Overwhelming Support for FlintWaterStudy’s stand against the ES&T Editorial

We want to thank the 100+ colleagues who have directly communicated support for our belief, that professors must not be bystanders if they witness an environmental crime, especially when a vulnerable population is being harmed. Our motivations and actions to help expose the Flint Water Crisis were called out by the new editorial in ES&T Crossing the Imaginary Line.

As exemplified by the letter below, the overwhelming consensus is that:

“The researchers at VaTech have done exactly the right thing: morally, ethically, and professionally.  They took brave action not to be Hollywood heroes but because it was their responsibility as engineers to society.”

Even accounting for a selection bias, it is clear that the Editor-in-Chief of ES&T did not obtain the “full support of our community” before Crossing the Line and writing his regrettable critique.

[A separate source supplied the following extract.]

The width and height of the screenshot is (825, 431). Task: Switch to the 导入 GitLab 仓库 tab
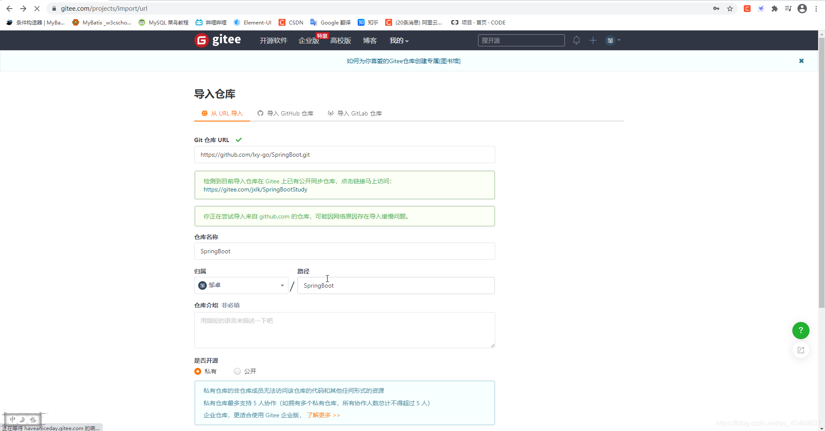coord(354,113)
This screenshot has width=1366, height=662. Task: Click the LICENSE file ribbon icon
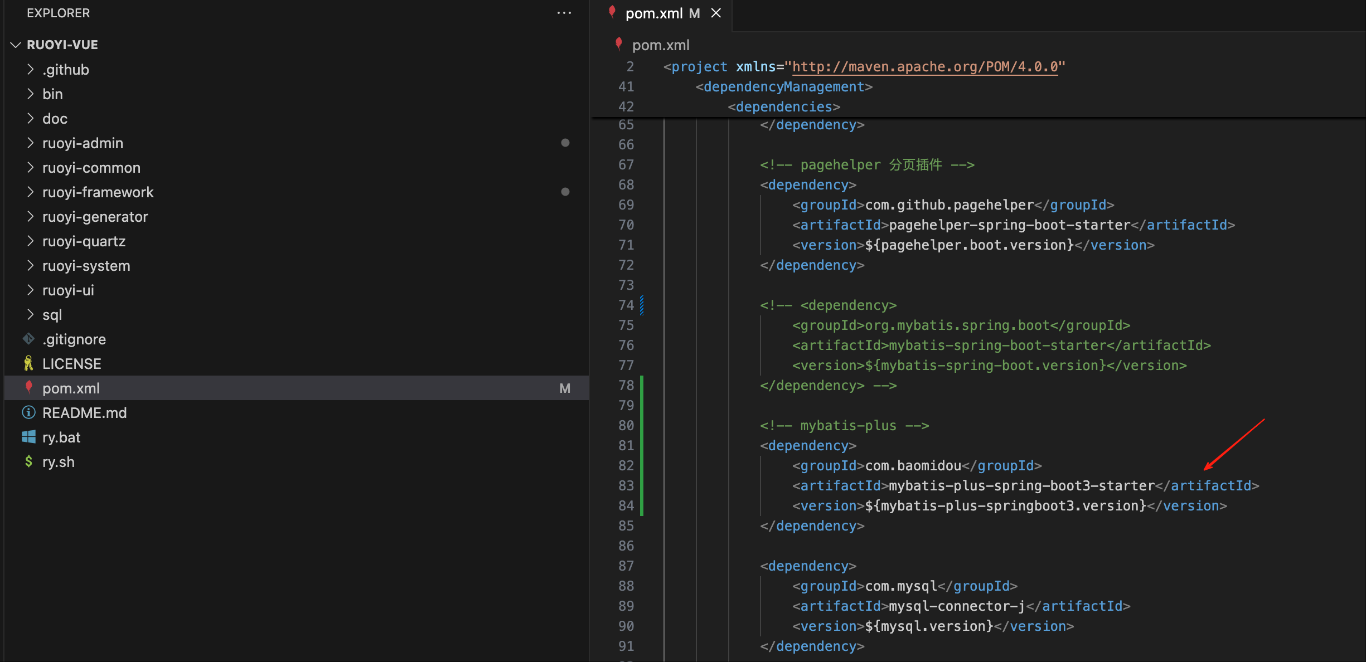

Exemplary letter of support from Dr. Patricia Maurice at the University of Notre Dame:

Download (PDF, 32KB)


4 thoughts on “Overwhelming Support for FlintWaterStudy’s stand against the ES&T Editorial

  1. As a member of Governor’s Flint Water Task Force, a resident of Flint , and a pediatrician , I am forever indebted to the work of Dr. Mark Edward and his team. Science is a method of inquiry, based on the testing of a hypothesis. The hypothesis about lead in water was generated by the reports and concerns of everyday people . This hypothesis was pursued by those who use rigorous standards. I shudder to think of how long this disaster would have continued and how many people would have been exposed to a neurotoxicant had not some courageous content experts and scientists stepped up .Science is the pursuit of knowledge , but must also be applied in service to the community.

    • Dr. Reynolds played a role in exposing the disaster, and was a leader on the Government Task force– he is playing a major role in the recovery effort.

      When the history of this is written, the Flint Water Task force and its membership deserved accolades for their blunt honesty. When this group formed I have to confess I thought one thing—here comes another snow job. I was wrong. Their efforts provide a model for future man-made disaster investigations to follow. The first step in fixing a problem, is to get an honest assessment of what went wrong. I cannot criticize a word in the Task Force report. I also think Governor Snyder deserves some credit for assembling a team of such honest and straight shooters.

  2. The sad part is that this issue, first code of professional ethics, even has to be discussed, especially on public health issues. A society needs ‘professionals’ to perform certain ‘thrust worthy’ services most people do not have. Societies hence provide the education to individuals to acquire the necessary knowledge to provide such services. In return the society expect that such knowledge are used in the interest of the public, hence the first code of ethics of all professions. May be each class room should have a sign, reminding students who is paying for their education.